Terlebih, dengan adanya BRIN yang saat ini memiliki critical mass yang sangat kuat. Telly menjelaskan bahwa Pusat Riset Kedokteran Preklinis dan Klinis BRIN memiliki tiga kelompok riset utama. Pertama, Kelompok Riset Kedokteran Regeneratif – Berfokus pada pengembangan teknologi stem cell.
Kedua, Teknologi Kesehatan dan SDM Kesehatan yang berfokus mengembangkan teknologi inovatif di bidang kesehatan. Ketiga, Kedokteran Klinis yang berfokus melakukan penelitian kolaboratif dengan rumah sakit untuk memahami dan mengatasi berbagai penyakit klinis.
Oleh karena itu, Telly menyoroti pentingnya penelitian terkait HMPV di Indonesia. Menurutnya, penelitian ini masih sangat minim.
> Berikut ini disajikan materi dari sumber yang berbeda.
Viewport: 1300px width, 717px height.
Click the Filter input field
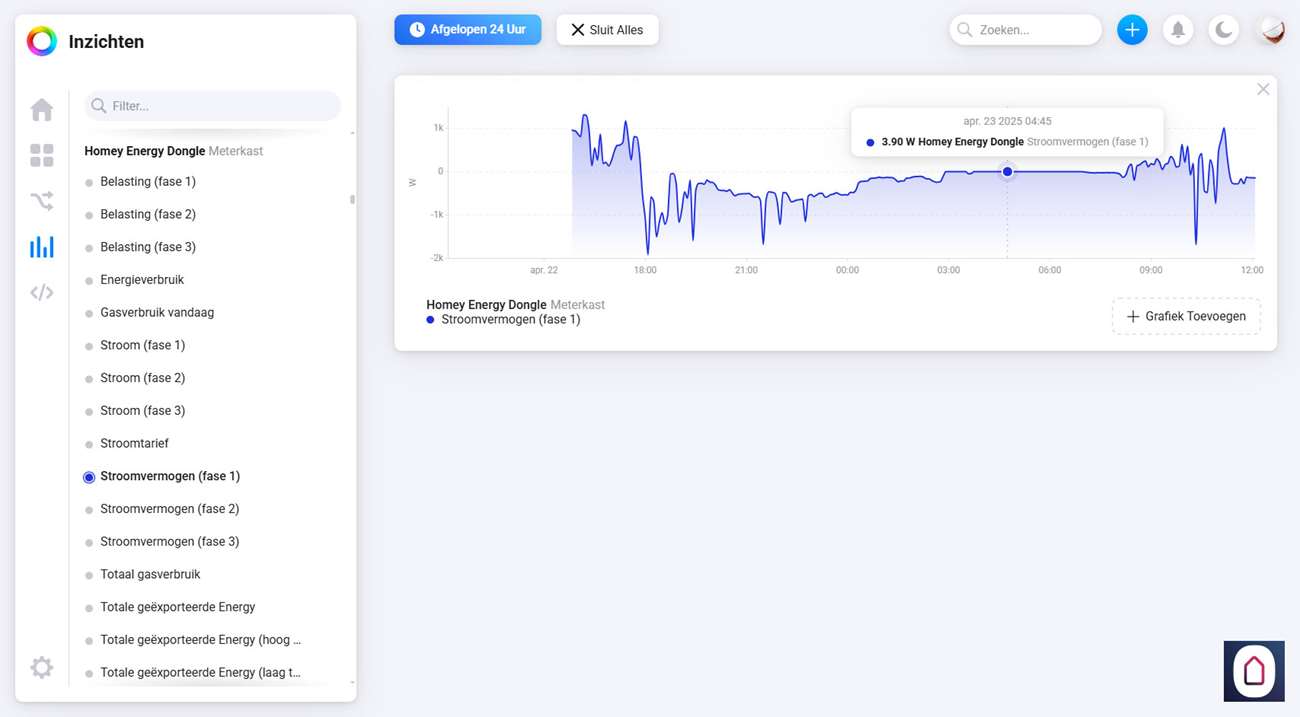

“Kita perlu mengetahui apakah subtipe HMPV yang beredar di Indonesia adalah tipe A, tipe B, atau bahkan ada mutasi baru. Penelitian ini akan membantu kita mengidentifikasi faktor risiko dan merancang langkah pencegahan yang lebih efektif,” ujarnya.
Maka dari itu, Telly juga menjelaskan bahwa penelitian kolaboratif antara fasilitas kesehatan, seperti rumah sakit dengan unit penelitian (CRU), dan peneliti BRIN dapat menjadi langkah strategis untuk memahami lebih jauh tentang HMPV. Ia pun mendorong adanya kolaborasi antara BRIN dan berbagai pihak, baik nasional maupun internasional, untuk mendalami penelitian HMPV.
“Potensi penelitian masih sangat luas, termasuk dampak ekonomi dan psikososialnya. Ini peluang besar bagi peneliti di Indonesia untuk berkontribusi,” tandasnya.